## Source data

==============================

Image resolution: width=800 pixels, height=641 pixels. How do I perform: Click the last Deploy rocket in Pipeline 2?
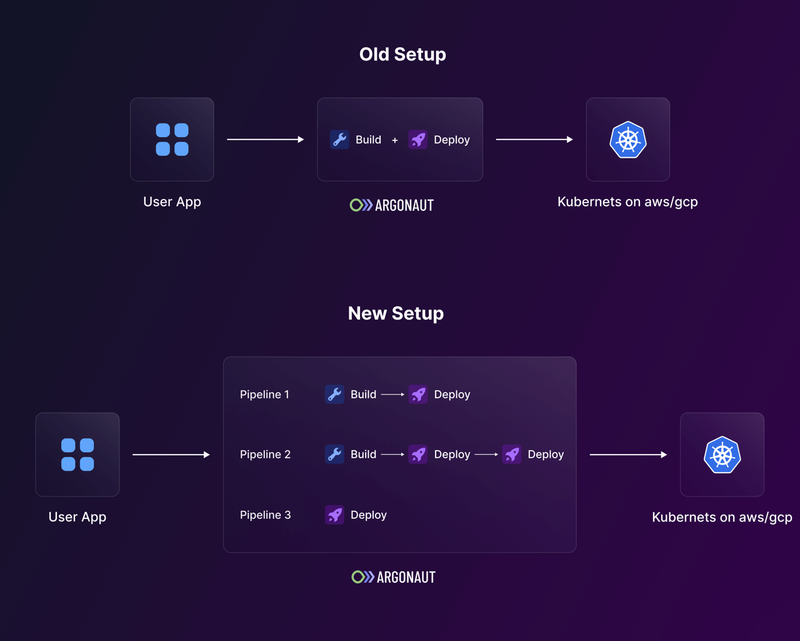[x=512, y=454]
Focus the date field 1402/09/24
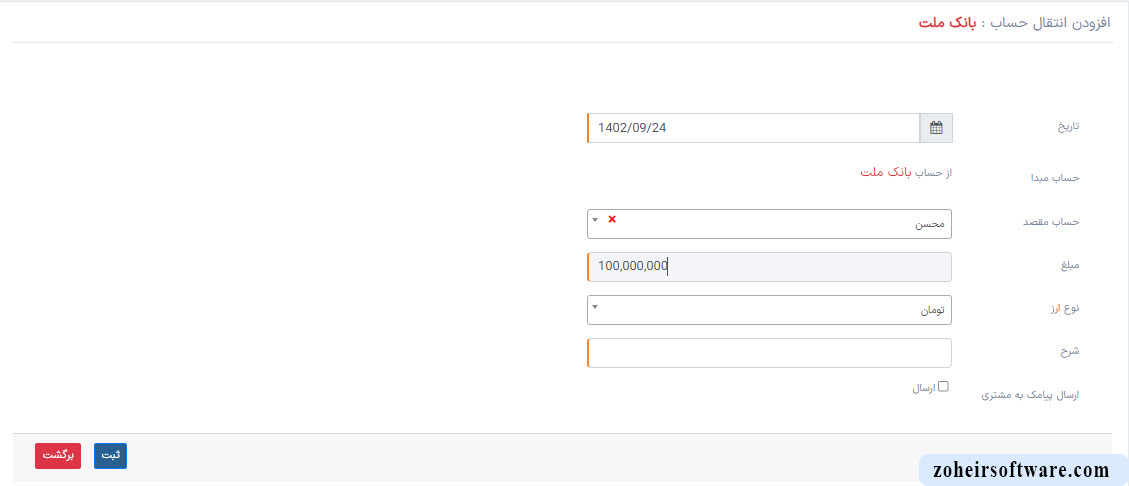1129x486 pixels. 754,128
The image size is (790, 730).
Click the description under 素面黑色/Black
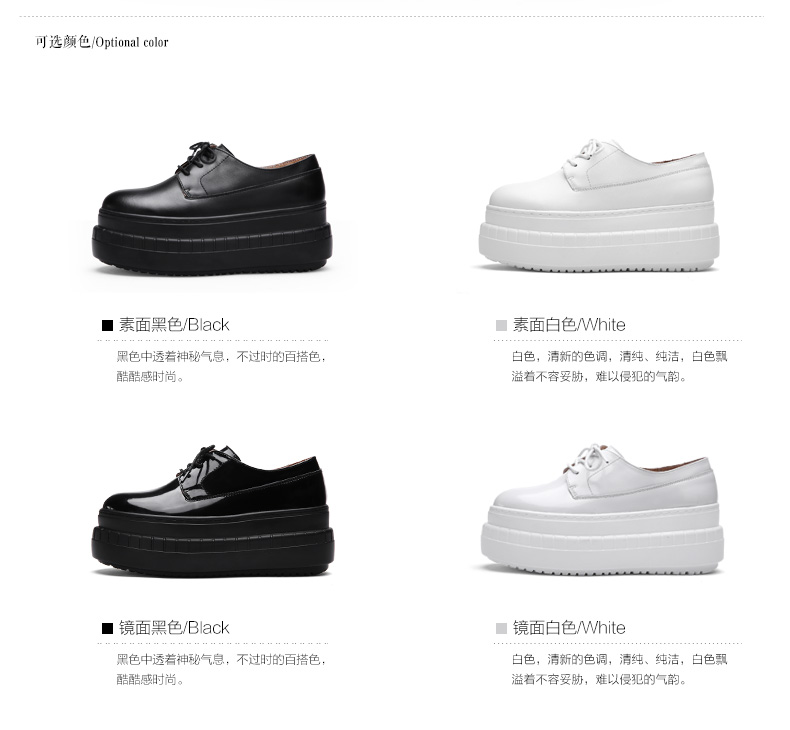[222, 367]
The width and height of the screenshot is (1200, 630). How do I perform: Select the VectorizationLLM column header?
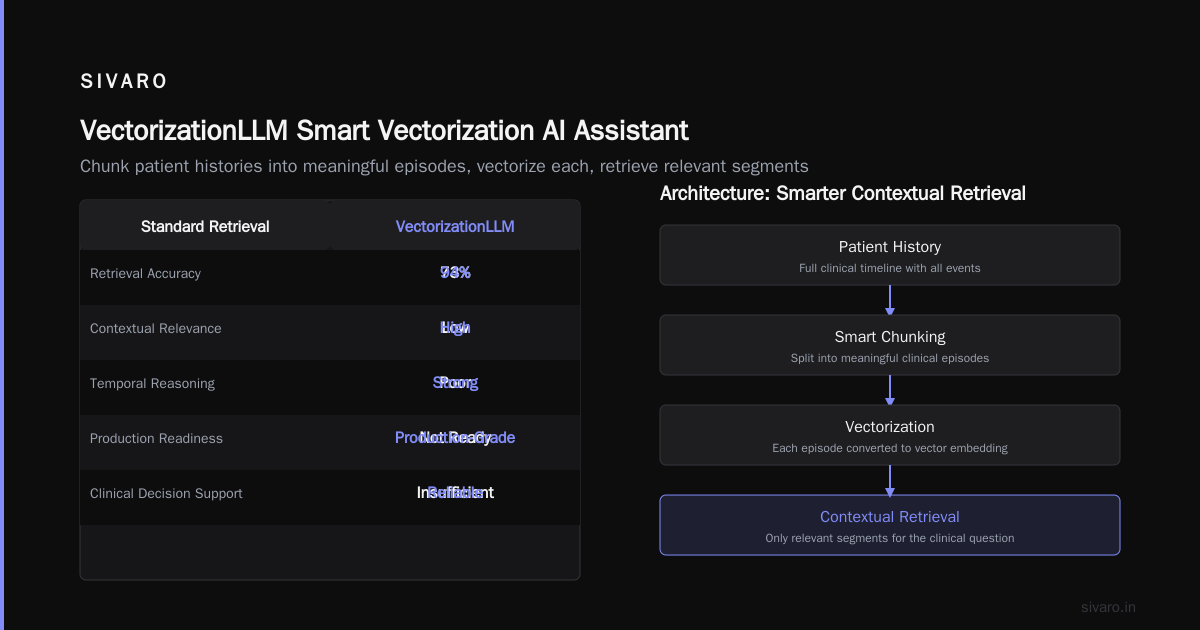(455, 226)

==============================

## REQUIREMENT
Reproduce every line of the material above word for word, leaving out the pictures.

## ANSWER IN FULL
Image resolution: width=800 pixels, height=641 pixels. How do I perform: Click the last Deploy rocket in Pipeline 2?
[x=512, y=454]
Focus the date field 1402/09/24
1129x486 pixels. 754,128
The image size is (790, 730).
Click the description under 素面黑色/Black
[222, 367]
The width and height of the screenshot is (1200, 630). How do I perform: Select the VectorizationLLM column header?
(455, 226)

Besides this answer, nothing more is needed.